4 Patrimônios suburbanos - Vol. 1 Nº 4 / fevereiro 2024
Cine Guaraci: O que poderia ter sido
Localizado no centro do bairro de Rocha Miranda, zona norte da cidade do Rio de Janeiro, está o antigo Cinema Guaraci. Projetado e construído por Archangelo Zattera, a mando de Alcides Rocha Miranda – parte integrante da família que promoveu o loteamento do bairro no início do século passado – foi inaugurado em 1953. Durante seus anos de funcionamento, o cinema proporcionou cultura com a disseminação cinematográfica, por meio da exibição de inúmeros filmes de sucesso internacional e nacional e através da sua arquitetura, detentora de valor histórico.

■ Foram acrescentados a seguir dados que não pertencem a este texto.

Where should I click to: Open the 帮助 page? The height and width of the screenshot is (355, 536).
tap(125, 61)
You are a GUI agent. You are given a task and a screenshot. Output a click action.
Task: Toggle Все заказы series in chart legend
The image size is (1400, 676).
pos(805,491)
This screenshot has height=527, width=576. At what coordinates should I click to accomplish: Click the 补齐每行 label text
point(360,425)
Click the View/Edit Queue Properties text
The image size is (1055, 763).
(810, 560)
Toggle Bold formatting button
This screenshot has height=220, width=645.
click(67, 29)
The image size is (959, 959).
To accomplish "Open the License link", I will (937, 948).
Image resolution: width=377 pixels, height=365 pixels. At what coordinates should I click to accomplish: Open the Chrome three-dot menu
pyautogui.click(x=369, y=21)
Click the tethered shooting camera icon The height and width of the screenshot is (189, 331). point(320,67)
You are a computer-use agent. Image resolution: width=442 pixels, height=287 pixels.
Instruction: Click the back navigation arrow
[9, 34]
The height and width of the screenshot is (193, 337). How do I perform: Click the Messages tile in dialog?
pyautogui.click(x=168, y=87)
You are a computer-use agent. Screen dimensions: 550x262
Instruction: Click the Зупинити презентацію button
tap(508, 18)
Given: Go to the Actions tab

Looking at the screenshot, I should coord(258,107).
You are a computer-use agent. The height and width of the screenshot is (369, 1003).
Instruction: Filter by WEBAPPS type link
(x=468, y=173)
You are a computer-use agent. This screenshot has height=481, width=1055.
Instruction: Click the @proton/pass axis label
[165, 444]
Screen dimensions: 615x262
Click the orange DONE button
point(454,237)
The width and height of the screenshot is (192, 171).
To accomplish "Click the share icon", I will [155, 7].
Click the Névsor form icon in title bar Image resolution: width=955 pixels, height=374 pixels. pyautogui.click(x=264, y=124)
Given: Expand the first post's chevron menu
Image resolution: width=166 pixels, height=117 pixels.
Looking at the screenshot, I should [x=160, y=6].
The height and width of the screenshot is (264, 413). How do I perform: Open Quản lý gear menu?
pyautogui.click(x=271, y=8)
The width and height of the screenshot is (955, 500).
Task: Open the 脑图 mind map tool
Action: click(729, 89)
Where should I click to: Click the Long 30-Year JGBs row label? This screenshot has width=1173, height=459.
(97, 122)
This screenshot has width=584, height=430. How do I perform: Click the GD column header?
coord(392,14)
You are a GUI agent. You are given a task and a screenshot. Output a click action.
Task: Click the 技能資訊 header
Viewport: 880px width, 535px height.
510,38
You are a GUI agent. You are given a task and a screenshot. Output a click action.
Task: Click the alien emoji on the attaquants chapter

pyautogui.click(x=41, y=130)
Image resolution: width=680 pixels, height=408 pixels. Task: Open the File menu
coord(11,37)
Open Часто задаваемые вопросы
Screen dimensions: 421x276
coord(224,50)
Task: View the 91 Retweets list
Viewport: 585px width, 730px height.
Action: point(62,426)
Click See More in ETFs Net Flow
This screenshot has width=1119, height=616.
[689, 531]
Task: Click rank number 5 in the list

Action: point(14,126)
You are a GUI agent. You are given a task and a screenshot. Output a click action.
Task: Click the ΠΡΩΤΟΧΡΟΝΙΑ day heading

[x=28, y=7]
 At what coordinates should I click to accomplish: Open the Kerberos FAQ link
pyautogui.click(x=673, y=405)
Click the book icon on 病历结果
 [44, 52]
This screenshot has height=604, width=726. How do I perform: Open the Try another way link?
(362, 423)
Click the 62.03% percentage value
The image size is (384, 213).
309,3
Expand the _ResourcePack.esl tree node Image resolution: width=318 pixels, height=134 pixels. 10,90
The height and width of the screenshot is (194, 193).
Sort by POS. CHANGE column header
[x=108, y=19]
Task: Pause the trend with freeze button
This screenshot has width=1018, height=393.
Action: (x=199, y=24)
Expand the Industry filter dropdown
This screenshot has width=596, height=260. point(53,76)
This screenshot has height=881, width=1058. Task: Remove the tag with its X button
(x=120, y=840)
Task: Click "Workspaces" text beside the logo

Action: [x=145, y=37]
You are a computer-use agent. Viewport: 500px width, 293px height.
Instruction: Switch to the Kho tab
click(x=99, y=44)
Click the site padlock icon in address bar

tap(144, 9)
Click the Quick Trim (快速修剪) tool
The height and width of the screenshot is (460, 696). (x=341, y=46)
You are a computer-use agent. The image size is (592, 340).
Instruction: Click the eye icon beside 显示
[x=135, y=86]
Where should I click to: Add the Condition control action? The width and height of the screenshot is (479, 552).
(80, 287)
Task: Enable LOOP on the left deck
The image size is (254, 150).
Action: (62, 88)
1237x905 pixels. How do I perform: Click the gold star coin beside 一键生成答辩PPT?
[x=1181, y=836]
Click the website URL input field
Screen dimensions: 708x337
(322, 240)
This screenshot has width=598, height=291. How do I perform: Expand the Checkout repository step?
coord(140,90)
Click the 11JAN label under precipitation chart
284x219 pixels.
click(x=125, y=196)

O interior do Cine Guaraci emanava a beleza e o luxo da época: com escadas revestidas em mármore carrara e corrimões de bronze, espelhos em alto relevo decoravam o salão de espera fascinando o público que o frequentava. A grande sala de projeção continha aproximadamente 1.300 (mil e trezentos) lugares, dispondo de um mezanino. A estrutura dentro desta sala era feita por colunas gregas, tornando o cinema um dos mais refinados da cidade.
No ano de 1991 o cinema foi desativado e permaneceu assim por volta de 30 (trinta) anos e, enquanto o seu edifício se degradava, o Cine Guaraci foi alvo de projetos para reaver o seu funcionamento. Diante de tanto fator histórico e sendo gerador de memórias para a população, o Cine Guaraci tornou-se famoso diante dos moradores da região. Movimentos buscando a retomada do uso cultural ao edifício e visando proteger sua história ocorreram enquanto o edifício permanecera abandonado – e até mesmo após o início das obras que descaracterizaram o uso cultural do local. Entre essas manifestações, podemos citar o “Movimento Pró-Cine Guaraci” e o “Cine Guaraci Vive”.
Mas, o que poderia ter se tornado o Cine Guaraci, caso sua função original tivesse sido retomada? Eu estudei as possibilidades em meu trabalho final de graduação durante a faculdade de Arquitetura e Urbanismo e concluí que reviver o edifício com sua função original – cultural – agregaria de forma positiva a vida dos inúmeros moradores do subúrbio da cidade do Rio de Janeiro. Propus uma requalificação do local ‒ requalificação na arquitetura; além de recuperar a habitabilidade de um edifício degradado fisicamente e inutilizado, ela também garante a recuperação no ambiente urbano ao qual está inserido o objeto requalificado, a partir do momento em que transforma um vazio urbano em um espaço útil para a população. Sendo este objeto de valor histórico, como no caso do Cine Guaraci, a sua devolução para os cidadãos agrega um valor cultural e social quando ativa na população uma memória do lugar e a conecta com a sua ancestralidade.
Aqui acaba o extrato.